After basic training, Charlie was sent to school to learn damage control, the Navy’s maintenance and emergency repair specialists. Damage controlmen helped maintain ship stability, learned firefighting, fire prevention, how to repair damage control equipment and how to defend against chemical, biological and radiological attacks, which were new areas of concern as the war progressed. And as the war progressed, Charlie also learned that regardless of his classification a seaman, referred to as a swabbie, was expected to pitch in wherever he was needed. Strictly staying within your job description was a luxury only officers could afford.

* * *

The smell hit his nose as he followed Smitty through the labyrinth of corridors and into the large pantry. Nauseating and a little sweet, the beef wasn’t as far gone as some of the dead animals he’d smelled as a kid but bad enough that he was glad Smitty wasn’t planning to salvage it. Smitty was built like a small barrel with legs and arms, yet still surprisingly strong and flexible for a portly man.

Smitty crouched down and next to a long counter and Charlie followed suit. The stainless steel shelf bolted to the bulkhead a few inches off the floor contained roughly half a cow and the smell intensified.
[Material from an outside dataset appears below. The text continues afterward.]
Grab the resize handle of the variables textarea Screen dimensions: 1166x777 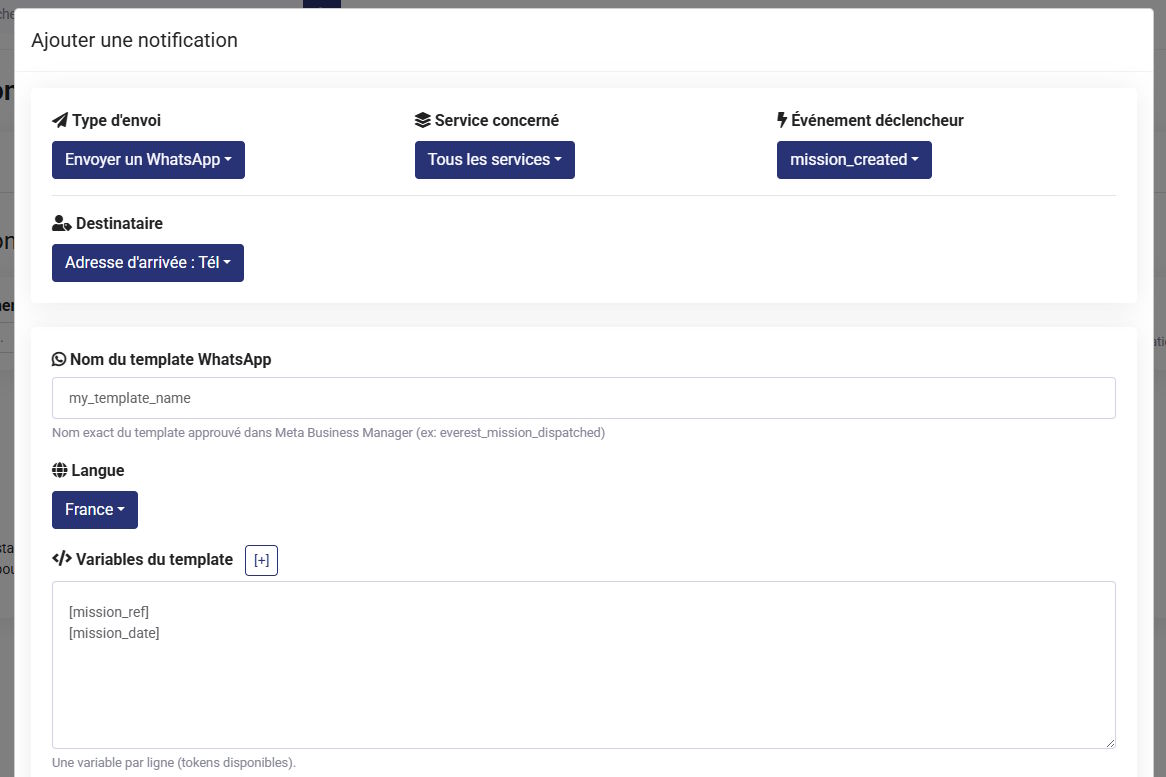1109,742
Smitty scratched his sandy-blond head, shoving his cap back in the process, and blew out and exasperated breath.

“It’s a good thing we just stocked up or this would be a much bigger problem. Any ideas on how to get this mess out of here without stinking ourselves up?”

“Well sir,” Charlie began, “I think the only thing to do is just grab it from either end and get it out of here as quick as we can. We’ll worry about laundry later. Some of the kids are still fighting sea-sickness aren’t they?” Smitty nodded. “Then getting rid of the smell in here is probably more important than trying to keep our fatigues clean.”
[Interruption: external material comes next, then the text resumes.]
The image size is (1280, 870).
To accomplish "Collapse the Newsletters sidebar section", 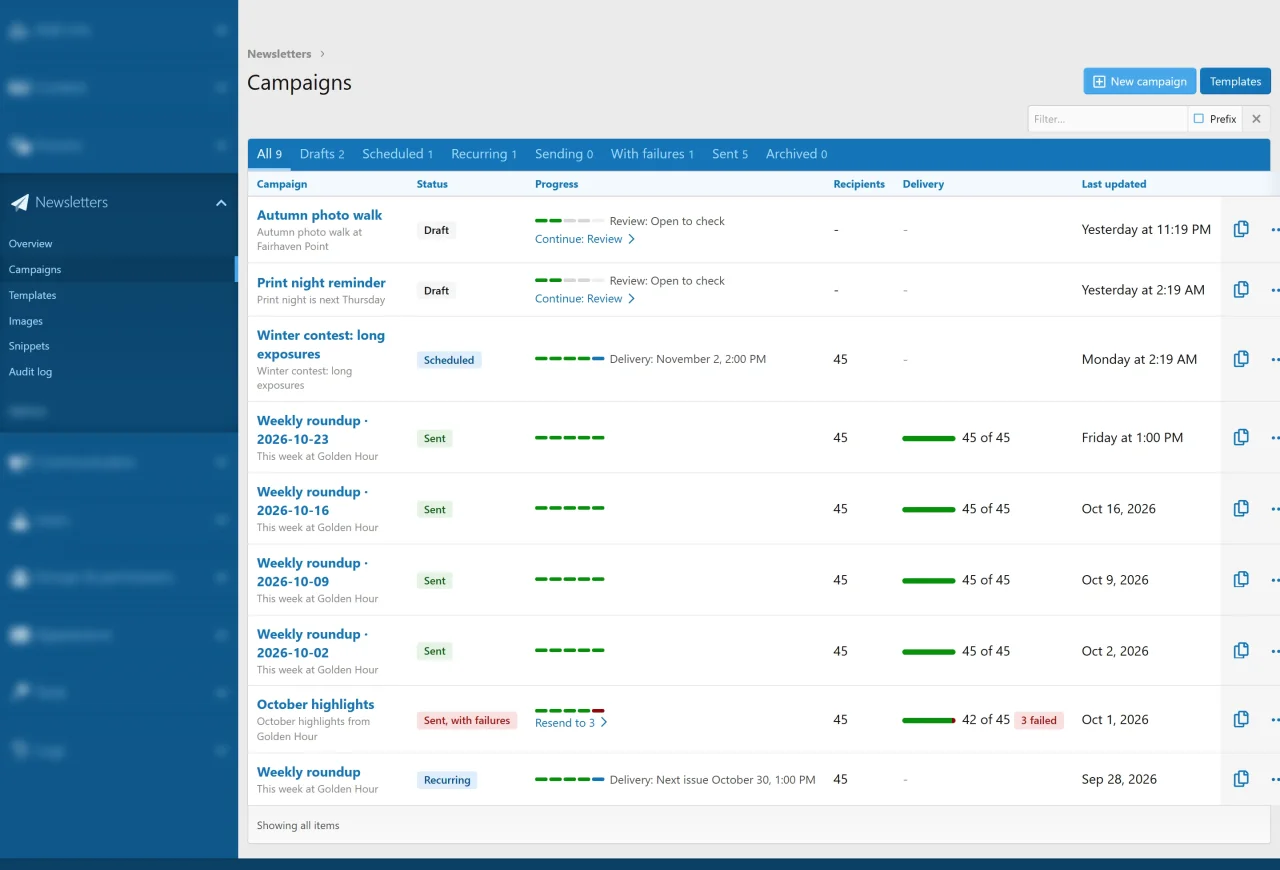I will [x=221, y=203].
They reached in at the same time, each grabbing an end of the beef, and hauled it off the shelf. It left a smear of blood, fat and stinky flesh behind, but there’d be time to clean up the mess after the main problem had been handled.
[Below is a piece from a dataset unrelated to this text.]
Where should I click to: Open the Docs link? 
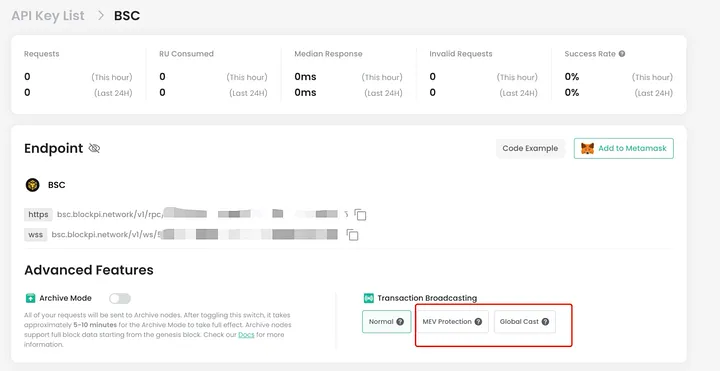click(246, 335)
Charlie walked backward with his head craned around to look out for obstacles as they awkwardly managed the carcass through the kitchen, the mess hall and the corridor toward the hatch. When they reached the hatch to the deck, Charlie crouched down and rested his end of the meat on his knees, untucked his t-shirt and wiped his hands on it thoroughly enough to get the hatch open without smearing it with gunk. Swinging the carcass, on a count of three, they tossed the side of beef over the rail and into the warm Pacific.

“It might be a good night for fishing, Charlie, what with all that chum in the water.” Smitty chuckled at his own wit.

“You know, Smitty, you might be right. But first let’s go clean up the rest of your mess and then you owe me a cup of coffee for helping you.” Charlie wiped his hands again on the now dirty t-shirt, then pulled out a cigarette and his Zippo as a reward for his efforts.